The electrocatalytic reduction of carbon dioxide using renewable electricity and an appropriate catalyst is a promising green manufacturing method to produce chemicals and fuels sustainably. Methanol is one of the most valuable products that can be generated from this process. Apart from its use as a fuel, it is also employed as a chemical building block to produce more complex chemicals such as acetic acid. While the chemical structure for methanol may be simple, its conversion efficiency from carbon dioxide is poor.

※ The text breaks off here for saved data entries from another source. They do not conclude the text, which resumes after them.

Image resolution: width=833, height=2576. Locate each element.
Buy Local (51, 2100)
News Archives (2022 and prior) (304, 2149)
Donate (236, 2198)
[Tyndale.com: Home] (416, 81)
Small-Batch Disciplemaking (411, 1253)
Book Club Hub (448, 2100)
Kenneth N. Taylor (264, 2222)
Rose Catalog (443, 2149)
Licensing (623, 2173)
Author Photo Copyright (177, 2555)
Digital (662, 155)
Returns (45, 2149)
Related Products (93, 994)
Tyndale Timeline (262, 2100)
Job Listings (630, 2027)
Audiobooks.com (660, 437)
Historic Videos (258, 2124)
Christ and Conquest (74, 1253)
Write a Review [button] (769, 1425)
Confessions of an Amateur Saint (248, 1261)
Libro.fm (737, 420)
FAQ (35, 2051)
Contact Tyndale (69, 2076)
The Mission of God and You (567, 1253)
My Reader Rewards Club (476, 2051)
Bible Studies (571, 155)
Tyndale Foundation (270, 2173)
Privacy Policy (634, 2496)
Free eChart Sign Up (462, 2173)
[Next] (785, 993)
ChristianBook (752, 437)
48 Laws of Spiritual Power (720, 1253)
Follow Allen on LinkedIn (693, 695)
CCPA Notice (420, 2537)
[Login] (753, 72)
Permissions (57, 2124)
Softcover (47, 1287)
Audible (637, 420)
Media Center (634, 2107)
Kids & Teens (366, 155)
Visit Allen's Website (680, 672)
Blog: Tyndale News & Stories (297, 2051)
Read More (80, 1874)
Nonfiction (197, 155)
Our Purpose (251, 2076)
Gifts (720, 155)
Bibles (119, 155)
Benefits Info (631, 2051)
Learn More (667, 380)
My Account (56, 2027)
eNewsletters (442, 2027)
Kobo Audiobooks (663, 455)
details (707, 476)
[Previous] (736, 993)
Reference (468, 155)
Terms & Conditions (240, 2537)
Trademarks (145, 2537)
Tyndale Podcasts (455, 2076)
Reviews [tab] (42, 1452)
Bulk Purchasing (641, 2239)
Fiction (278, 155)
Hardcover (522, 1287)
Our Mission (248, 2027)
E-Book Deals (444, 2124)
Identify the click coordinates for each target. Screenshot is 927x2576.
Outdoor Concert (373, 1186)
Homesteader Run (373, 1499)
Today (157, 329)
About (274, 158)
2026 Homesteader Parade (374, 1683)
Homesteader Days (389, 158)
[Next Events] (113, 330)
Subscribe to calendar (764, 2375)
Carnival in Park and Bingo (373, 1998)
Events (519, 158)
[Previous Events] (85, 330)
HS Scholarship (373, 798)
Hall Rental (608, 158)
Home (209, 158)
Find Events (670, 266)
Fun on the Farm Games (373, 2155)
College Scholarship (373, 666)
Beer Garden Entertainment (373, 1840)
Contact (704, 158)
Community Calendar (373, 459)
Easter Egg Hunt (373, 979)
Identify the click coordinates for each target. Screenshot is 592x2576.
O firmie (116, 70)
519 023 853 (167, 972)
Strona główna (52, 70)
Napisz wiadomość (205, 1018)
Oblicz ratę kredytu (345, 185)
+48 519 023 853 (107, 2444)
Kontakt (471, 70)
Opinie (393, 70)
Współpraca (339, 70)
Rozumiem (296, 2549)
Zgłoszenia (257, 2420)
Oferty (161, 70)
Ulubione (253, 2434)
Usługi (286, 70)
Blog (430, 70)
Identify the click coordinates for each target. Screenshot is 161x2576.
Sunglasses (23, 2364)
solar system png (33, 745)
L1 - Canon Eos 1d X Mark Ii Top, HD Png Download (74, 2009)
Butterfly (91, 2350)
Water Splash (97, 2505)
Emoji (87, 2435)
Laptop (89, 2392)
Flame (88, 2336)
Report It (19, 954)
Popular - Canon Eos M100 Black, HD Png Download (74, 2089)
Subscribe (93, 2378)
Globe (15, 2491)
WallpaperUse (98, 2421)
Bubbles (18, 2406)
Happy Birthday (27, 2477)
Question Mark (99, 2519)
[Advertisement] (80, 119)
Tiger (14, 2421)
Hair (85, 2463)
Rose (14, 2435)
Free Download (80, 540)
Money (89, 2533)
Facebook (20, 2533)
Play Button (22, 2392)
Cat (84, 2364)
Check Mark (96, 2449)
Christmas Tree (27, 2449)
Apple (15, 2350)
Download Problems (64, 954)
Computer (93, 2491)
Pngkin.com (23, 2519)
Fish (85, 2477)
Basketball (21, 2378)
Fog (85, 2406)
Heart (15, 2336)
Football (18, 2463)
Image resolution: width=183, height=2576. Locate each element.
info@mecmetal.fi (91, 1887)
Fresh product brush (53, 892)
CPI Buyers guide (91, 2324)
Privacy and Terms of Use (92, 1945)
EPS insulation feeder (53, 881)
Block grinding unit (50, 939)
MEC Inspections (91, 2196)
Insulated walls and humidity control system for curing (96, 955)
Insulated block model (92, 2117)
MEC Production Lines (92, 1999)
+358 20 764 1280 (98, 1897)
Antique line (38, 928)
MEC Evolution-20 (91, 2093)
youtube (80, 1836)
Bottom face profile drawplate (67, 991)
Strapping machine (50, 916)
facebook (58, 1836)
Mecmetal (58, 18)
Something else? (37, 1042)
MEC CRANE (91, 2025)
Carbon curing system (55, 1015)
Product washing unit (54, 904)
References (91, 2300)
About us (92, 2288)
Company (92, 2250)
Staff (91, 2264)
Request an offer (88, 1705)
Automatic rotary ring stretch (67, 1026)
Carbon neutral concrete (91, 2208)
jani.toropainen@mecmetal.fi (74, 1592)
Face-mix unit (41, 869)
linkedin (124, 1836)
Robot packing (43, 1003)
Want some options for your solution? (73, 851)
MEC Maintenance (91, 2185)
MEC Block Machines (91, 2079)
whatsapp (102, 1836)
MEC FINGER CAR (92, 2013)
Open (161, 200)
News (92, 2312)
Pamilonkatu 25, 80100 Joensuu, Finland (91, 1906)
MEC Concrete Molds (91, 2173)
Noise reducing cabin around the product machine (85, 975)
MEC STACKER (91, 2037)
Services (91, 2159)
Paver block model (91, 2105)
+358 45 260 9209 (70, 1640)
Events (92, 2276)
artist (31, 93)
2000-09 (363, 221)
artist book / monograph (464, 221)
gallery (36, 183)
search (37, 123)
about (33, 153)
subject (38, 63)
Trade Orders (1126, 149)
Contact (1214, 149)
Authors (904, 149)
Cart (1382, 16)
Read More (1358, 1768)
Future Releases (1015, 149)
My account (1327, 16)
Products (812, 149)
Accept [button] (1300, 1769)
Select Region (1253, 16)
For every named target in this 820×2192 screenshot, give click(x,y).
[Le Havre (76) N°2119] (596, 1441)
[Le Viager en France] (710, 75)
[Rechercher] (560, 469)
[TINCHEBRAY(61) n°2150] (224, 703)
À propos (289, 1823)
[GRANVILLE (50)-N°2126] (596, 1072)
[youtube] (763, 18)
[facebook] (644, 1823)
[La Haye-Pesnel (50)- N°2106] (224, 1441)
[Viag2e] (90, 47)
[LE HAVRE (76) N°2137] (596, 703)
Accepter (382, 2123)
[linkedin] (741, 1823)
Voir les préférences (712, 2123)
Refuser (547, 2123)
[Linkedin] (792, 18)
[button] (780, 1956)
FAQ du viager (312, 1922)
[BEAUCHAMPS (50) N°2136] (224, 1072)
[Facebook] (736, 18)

A research team led by Prof Yeo Boon Siang, Jason, from the Department of Chemistry, NUS in collaboration with Dr. Federico Calle-Vallejo from the University of Barcelona, Spain has discovered that zinc dendrites deposited on silver foam (termed as PD-Zn/Ag foam), can be used as a catalyst to convert carbon dioxide to methanol with high efficiency. Zinc and silver metals by themselves, and their alloys, are more effective for converting carbon dioxide to carbon monoxide. However, by patterning them at the nanometer scale, their functionality as a catalyst can be enhanced. The resulting PD-Zn/Ag foam is able to produce methanol with a Faradaic efficiency and current density reaching as high as 10.5% and -2.7mA/cm2, respectively. This represents a tenfold increase over conventional zinc-silver catalysts. Using experimental results and theoretical calculations, the catalytically active sites were identified to be strained zinc dendrites deposited on the silver supporting material. These active sites bind to carbon monoxide intermediates strongly, which in turn facilitate their conversion to methanol.
Prof Yeo said, "This work illustrates that nanostructured bimetallic systems can enhance both the activity and selectivity of the catalytic carbon dioxide reduction reaction. The research outcome can be exploited to design and synthesise catalysts with improved functionality."
Building on the research findings from their work, the research team plans to develop catalysts with higher methanol conversion efficiency.